Except there is this one reason: when English- (and French) -speakers made the phonetic writing system for Latin alphabeth, it became batshit crazy and quite unreadable.

  • Rendello 4 years ago

    Syllabics are an abugida, so they map to the structure of Cree, Oji-Cree, and Ojibwe quite well. In these languages, syllables tend to have a single consonant followed by a single vowel (with some exceptions; this applies less in non-syncope dialects as well). Words that are unwieldy in the Latin script are less daunting in syllabics:

    anishinaabemowin -> ᐊᓂᐦᔑᓈᐯᒧᐎᓐ

    makade-mashkikiwaaboo -> ᒪᑲᑌᒪᔥᑭᑭᐙᐴ

    • timonoko 4 years ago

      As is Finnish. And we do well. But the writing system was invented 600 years ago. So those Siberian-Eskimo-etc weird plosives and ingresses slowly disappeared, even if they were originally coded in the script.

      As an anecdote: if the English had invented the writing system of Finnish, regular Goodnight ie "Hyvää Yötä" would have been written "Hiouaa'aa Io'ootaa". This is why these written Native American languages look so bad.

  • timonoko 4 years ago

    I once tried to understand the Haida Gwaii writing system. I learned that Finnish/German "ä"-sound was written as "aa" and double "aa"- sound was written as "a'a" and quite normal-sounding consonants were frequently decorated with 'x and 'z to indicate some minute difference from English. Madness.

mmwelt 4 years ago

Books & videos in Cree Plains:

https://www.jw.org/en/library/?contentLanguageFilter=crk-x-c...

trinovantes 4 years ago

I'm surprised obscure languages like Oji-Cree have unicodes

As more human languages go extinct, I wonder if people in the future will forget where some unicodes come from and if they will try to repurpose some codes

  • sterlind 4 years ago

    it's one thing Unicode does well. I haven't come across a living natural language, that's not represented in Unicode, but some extinct languages are too. there's hieroglyphics (classic and demotic), Sumerian, etc.

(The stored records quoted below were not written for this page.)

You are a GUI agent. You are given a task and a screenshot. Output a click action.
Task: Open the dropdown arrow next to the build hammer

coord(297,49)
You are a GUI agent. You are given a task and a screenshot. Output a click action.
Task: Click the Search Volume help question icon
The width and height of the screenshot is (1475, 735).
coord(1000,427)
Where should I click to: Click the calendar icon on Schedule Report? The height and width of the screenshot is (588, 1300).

Mayan and Aztec logosyllabary don't seem to be officially allocated yet, but there's a proposed range for them.

    • mFixman 4 years ago

      We even have Unicode codepoints for alphabets like Shavian or Deseret which were never in widespread use but currently exist as linguistic curiosities.

      • OJFord 4 years ago

        I suppose that's the point, it's not just Unicode being quirky, imagine trying to publish a paper on language X and its unique, dead, script. It'd be harder now in the 21st century without it being in Unicode than it would've been in the early 20th (without Unicode existing at all). What would you do? Append an image and refer to the characters numerically?

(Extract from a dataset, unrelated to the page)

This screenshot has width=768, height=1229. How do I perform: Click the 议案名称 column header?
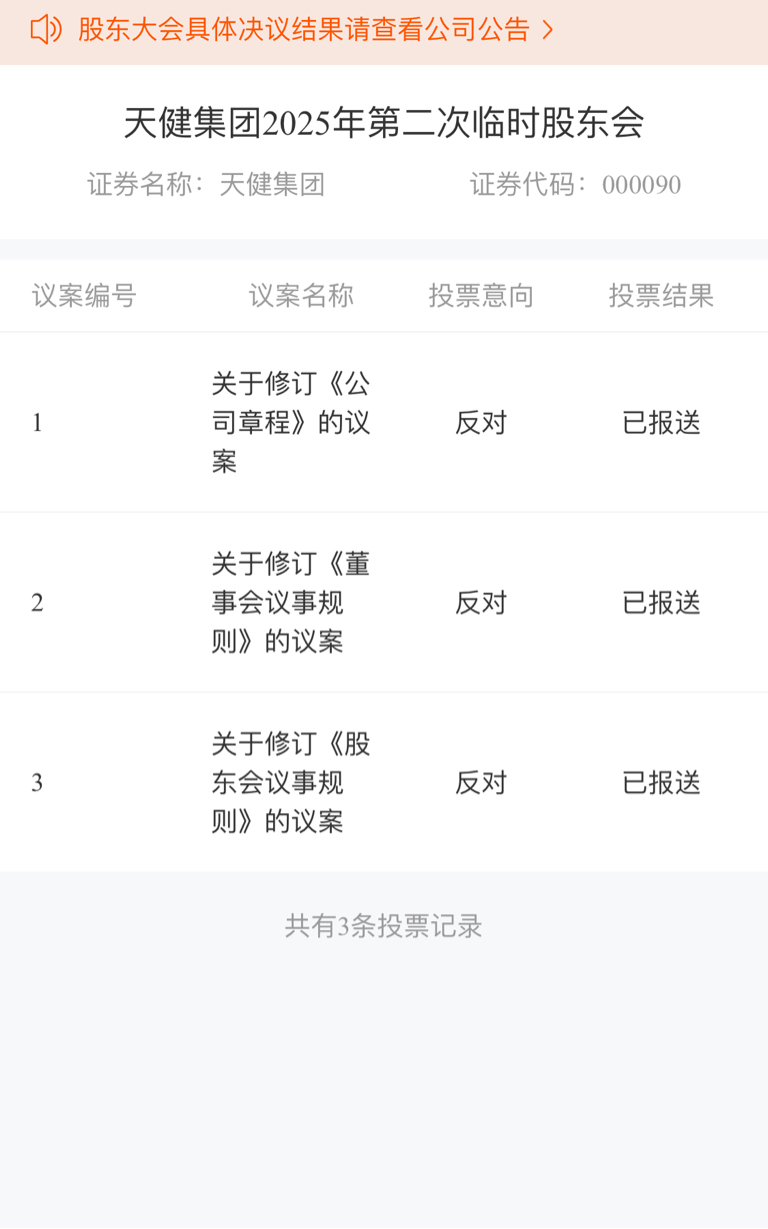(x=301, y=296)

        • zamadatix 4 years ago

          Probably, preferably as a vector file, and then reference it with latex (or whatever you're typesetting your paper with) so it shows up as part of the rendered document. I.e. same way you include non Unicode items in your paper.

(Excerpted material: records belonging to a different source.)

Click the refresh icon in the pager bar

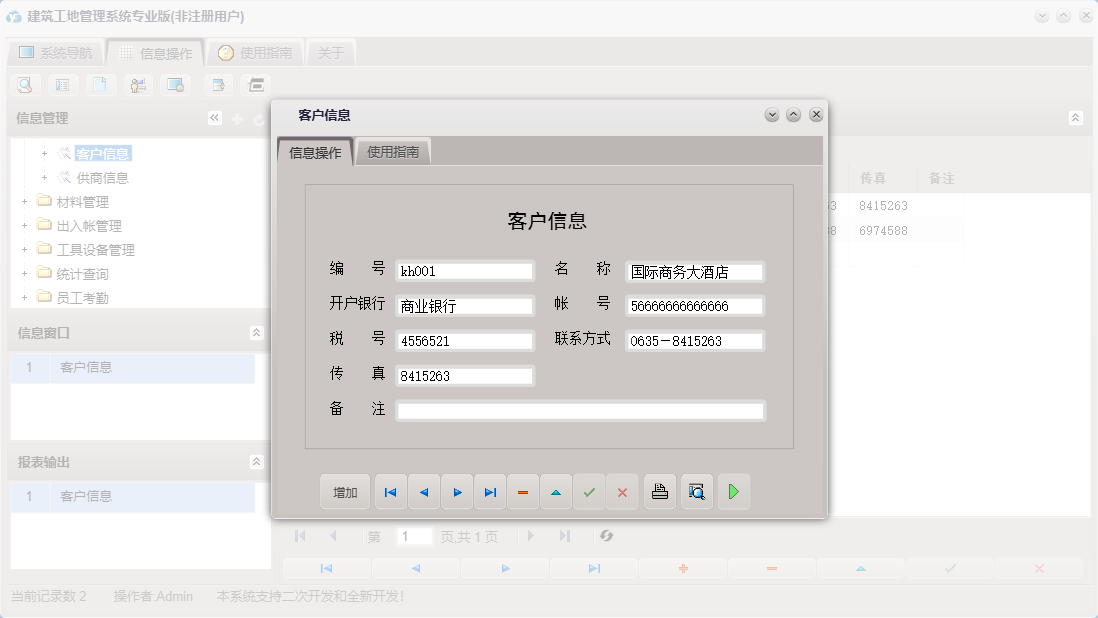[x=607, y=536]
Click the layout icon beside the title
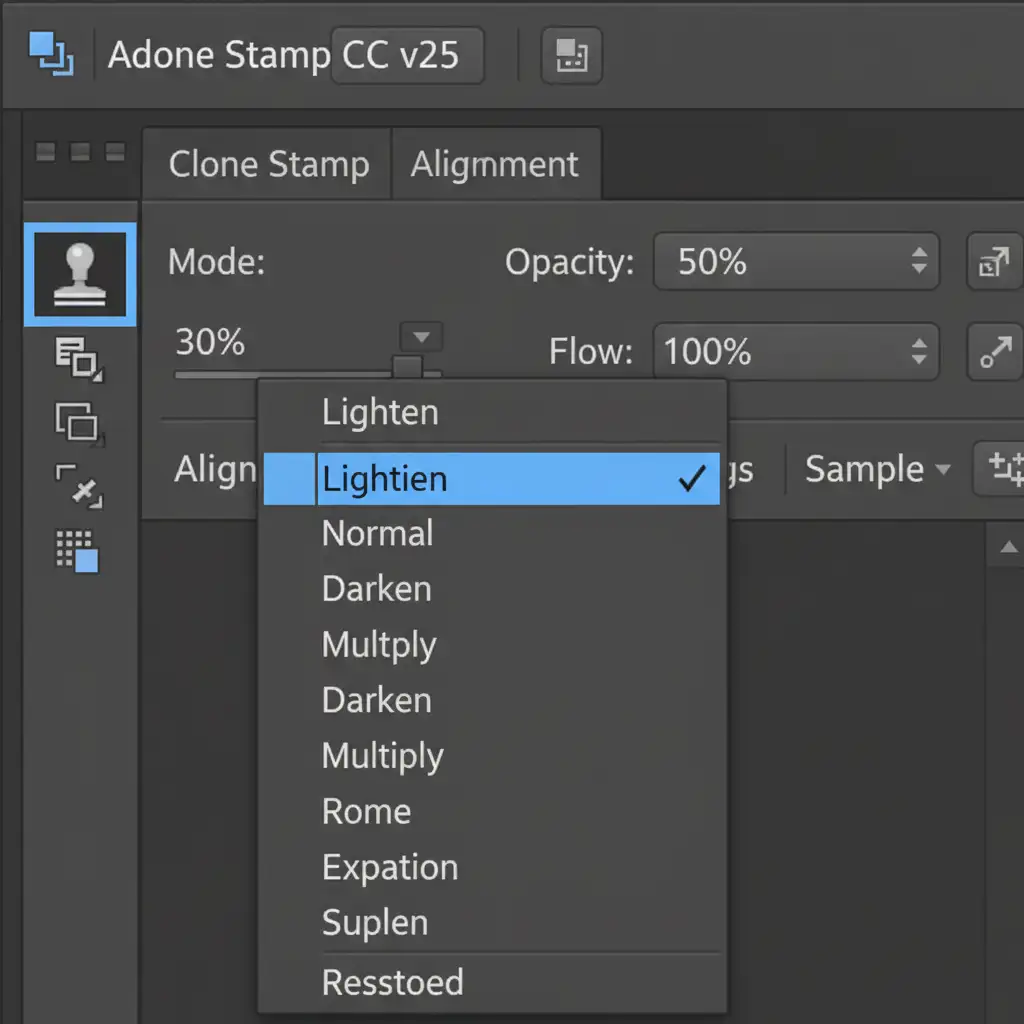 click(571, 54)
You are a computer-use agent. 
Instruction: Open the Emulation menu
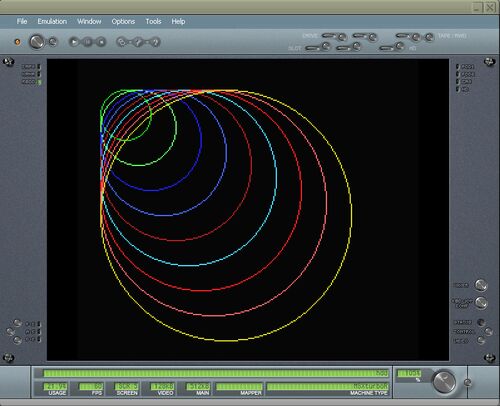click(x=52, y=21)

    • NathanielLovin 4 years ago

      There's ~130 known unencoded scripts, about 70 historical and 60 modern (some of which are extinct, most of which just don't have that many users). Most of these have proposed ranges, but aren't actually in unicode yet. See https://linguistics.berkeley.edu/sei/index.html, which is the main group working to get the rest finished.

  • zamadatix 4 years ago

    I'm trying to think of an example of a standard where the fixed sized index got full but re-use was a viable long term solution instead of either extension or complete replacement. It seems if that point gets hit the amount of effort to reuse isn't worth the short amount of time it gains. In IPv4 for example we reached the second level of NAT before anyone even tried to start using 0/8 which was set aside simply to not be used not even assigned and forgotten.

  • kettro 4 years ago
  • kej 4 years ago

    They added a Linear A block despite the language still being undeciphered, so not having living speakers is not a barrier to being in Unicode.

  • nmyk 4 years ago

    ¯\_(ツ)_/¯

junon 4 years ago

This language looks cool as hell. Is it difficult to learn?

fortyseven 4 years ago

Thought this was about Earthbound at first.

willcipriano 4 years ago

I for one welcome our alien overlords and want to let them know that I am available if they require any information on humanities weaknesses.